Record set |
============================================================

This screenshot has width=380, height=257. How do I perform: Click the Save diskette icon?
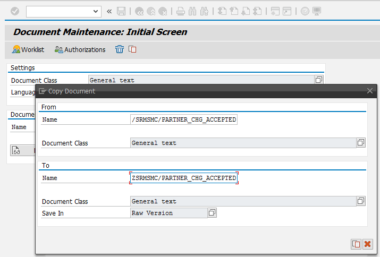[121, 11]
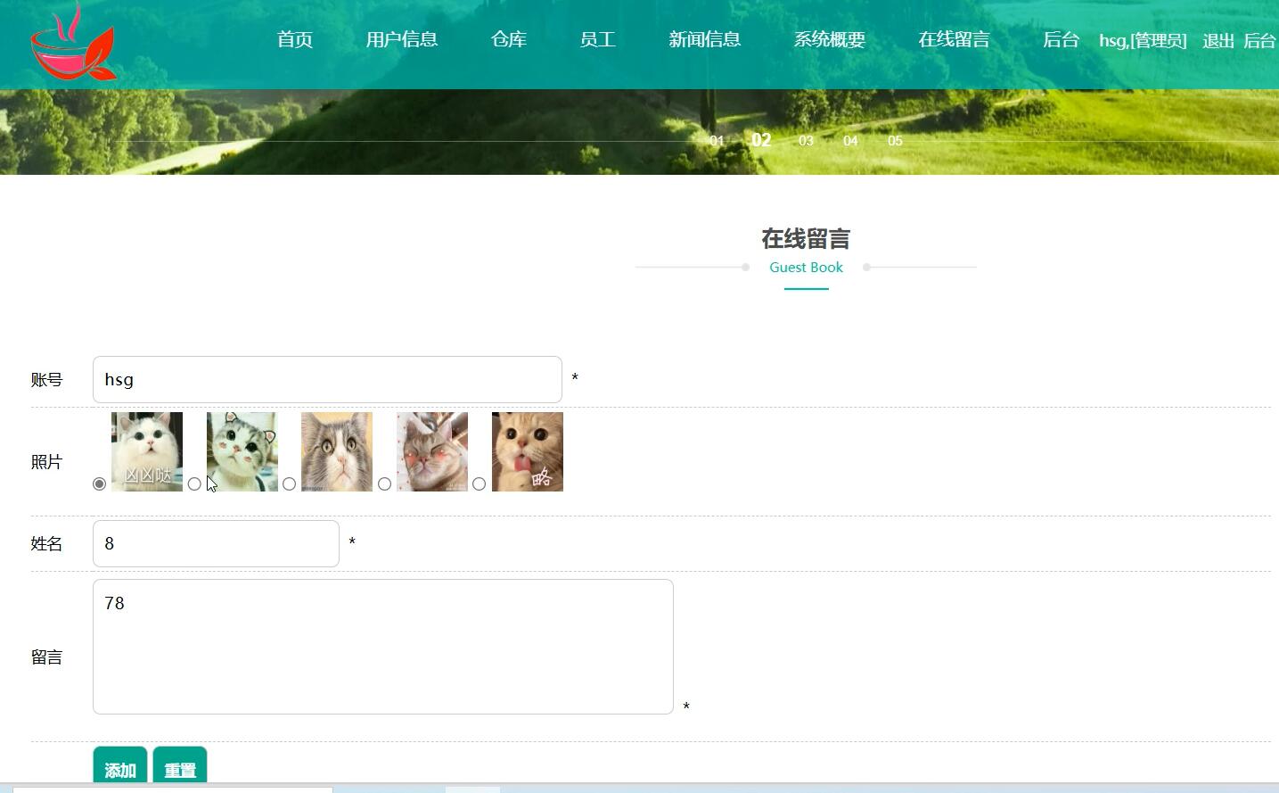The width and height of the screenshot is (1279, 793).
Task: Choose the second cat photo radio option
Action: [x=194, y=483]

============================================================

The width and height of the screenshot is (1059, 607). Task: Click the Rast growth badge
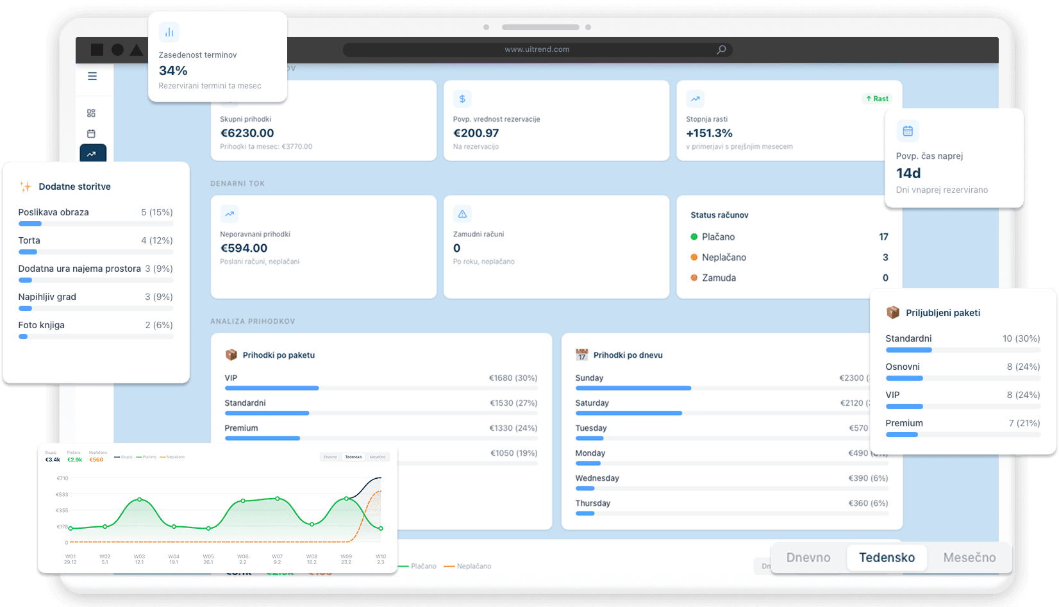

============================================================

Direction | Repeat the lines from the line containing "This screenshot has" through the line containing "Action: [x=194, y=483]", with both of those lines included, and leave out the pictures.

Expected output |
This screenshot has width=380, height=257. How do I perform: Click the Save diskette icon?
[121, 11]
The width and height of the screenshot is (1279, 793).
Task: Choose the second cat photo radio option
Action: [x=194, y=483]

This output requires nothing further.